Identify each line below containing the string "agent" and copy it.

(Stored data entries)
· · · ·

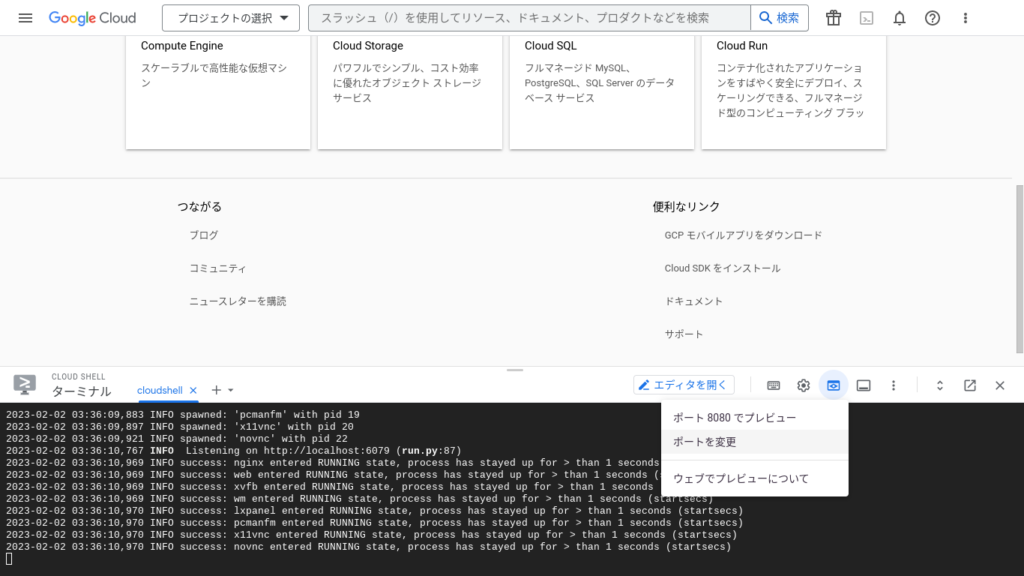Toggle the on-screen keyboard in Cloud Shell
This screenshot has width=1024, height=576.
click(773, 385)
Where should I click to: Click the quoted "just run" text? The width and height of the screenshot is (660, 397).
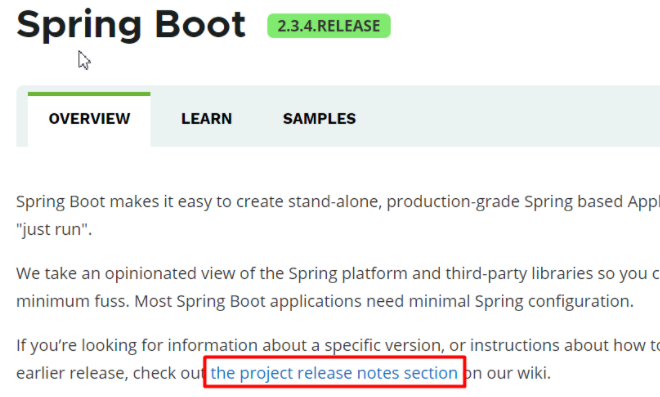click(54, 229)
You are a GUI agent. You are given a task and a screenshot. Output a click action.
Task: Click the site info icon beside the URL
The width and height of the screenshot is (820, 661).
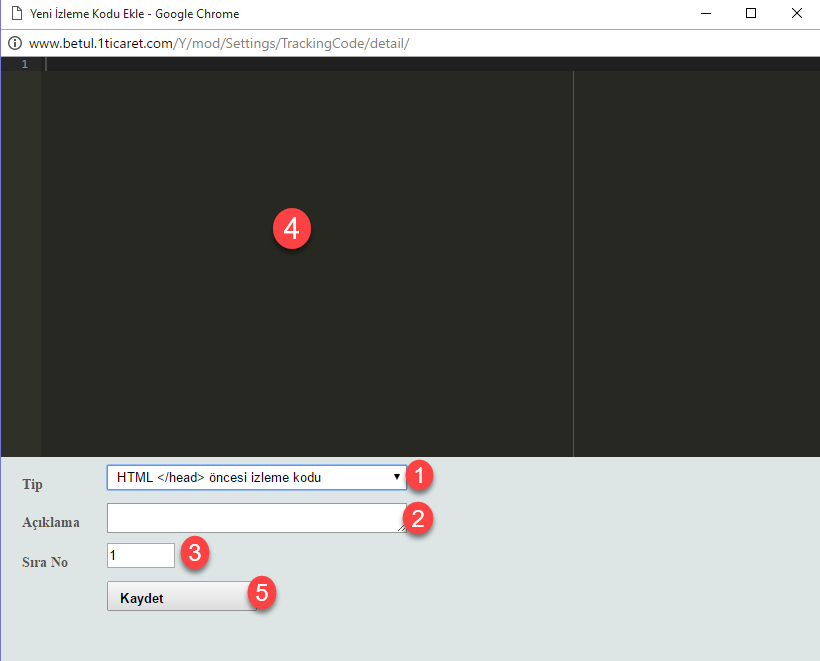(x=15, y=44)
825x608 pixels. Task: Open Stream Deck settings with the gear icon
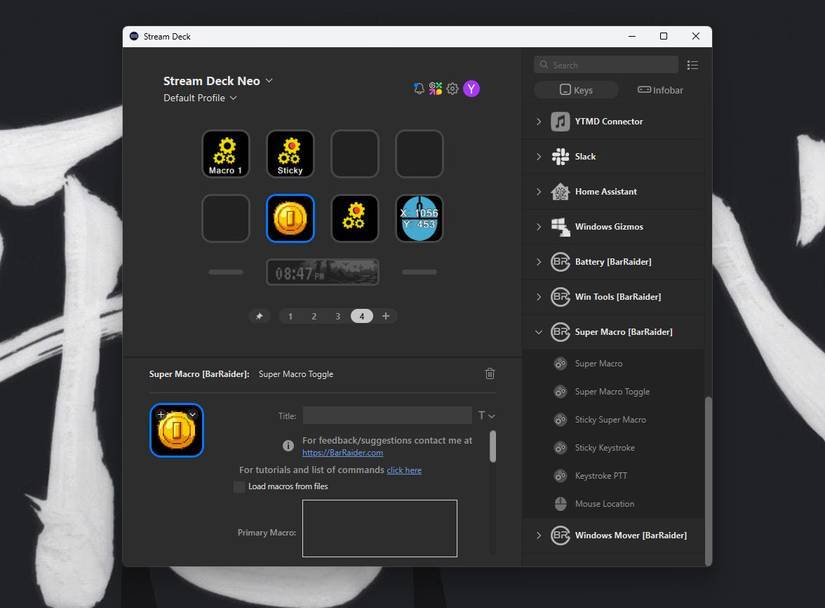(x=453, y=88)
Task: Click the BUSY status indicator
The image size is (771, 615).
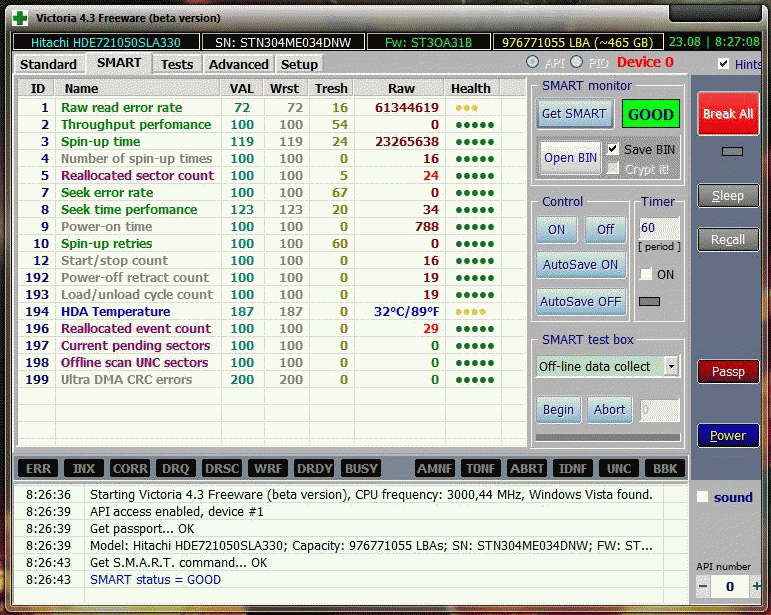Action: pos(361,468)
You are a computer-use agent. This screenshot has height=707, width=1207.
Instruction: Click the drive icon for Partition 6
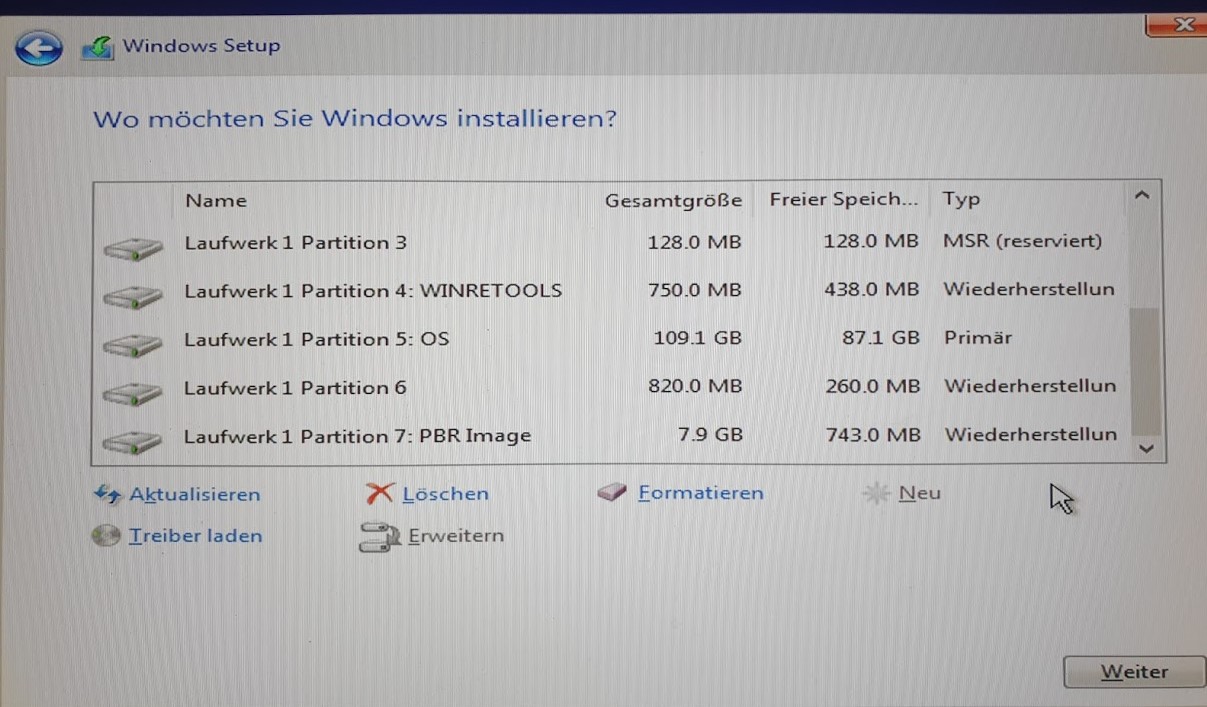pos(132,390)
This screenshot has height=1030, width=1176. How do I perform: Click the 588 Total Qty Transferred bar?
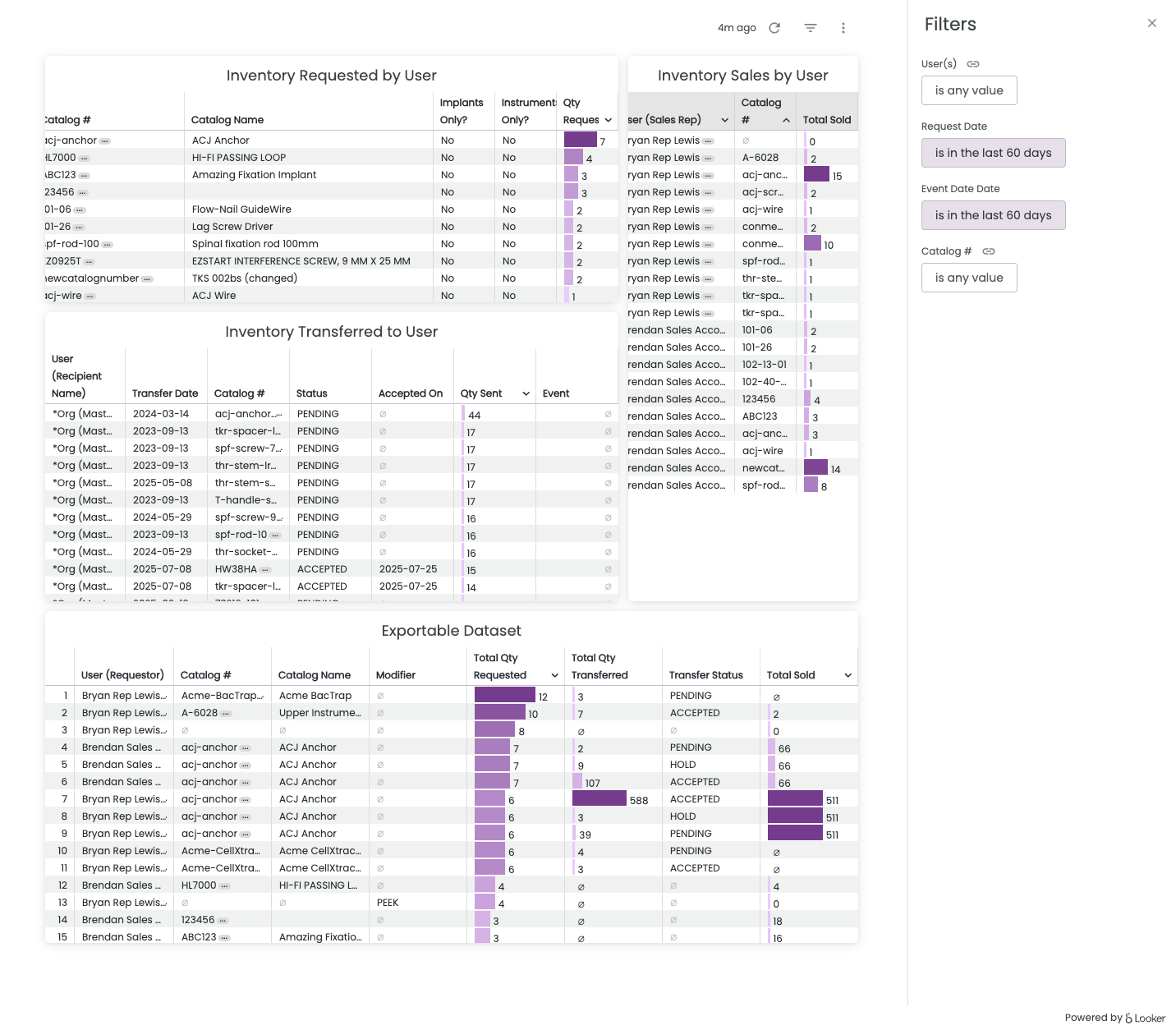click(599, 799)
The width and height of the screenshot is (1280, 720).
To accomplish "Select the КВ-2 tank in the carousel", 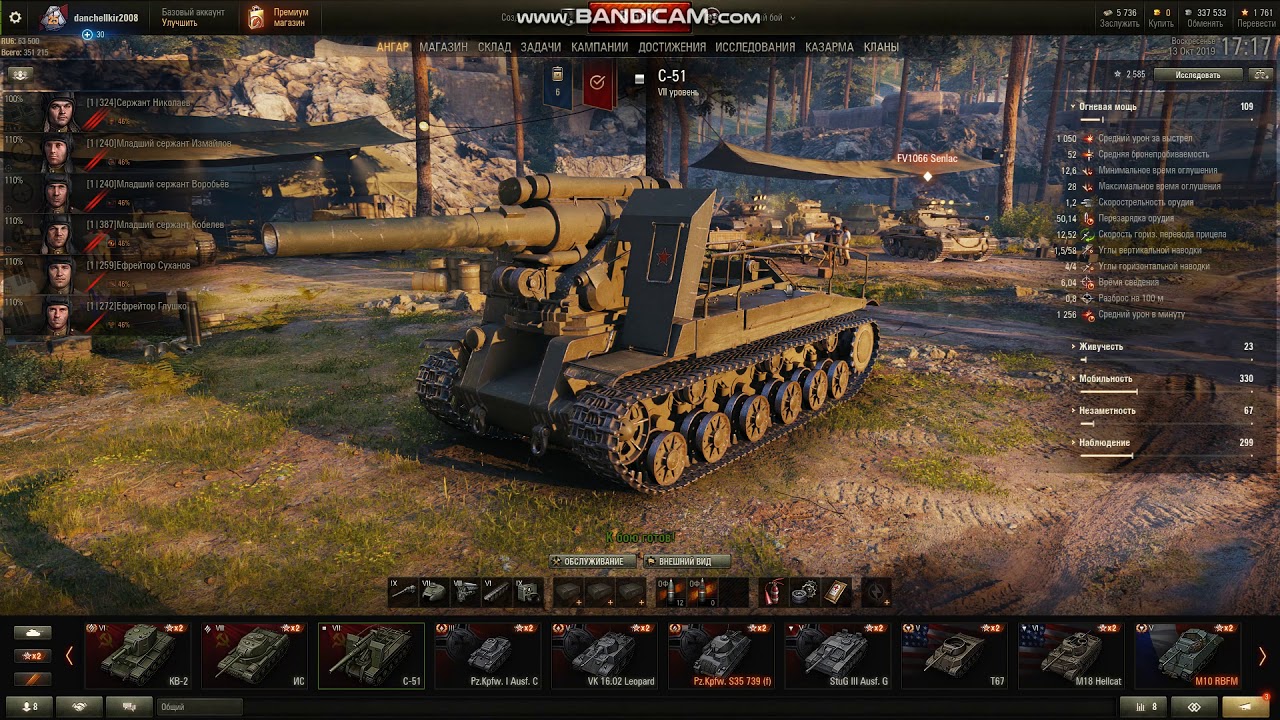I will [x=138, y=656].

· · · ·

Task result -
You are a GUI agent. You are given a task and a screenshot. Output a click action.
You are a computer-use agent. This screenshot has height=707, width=1207.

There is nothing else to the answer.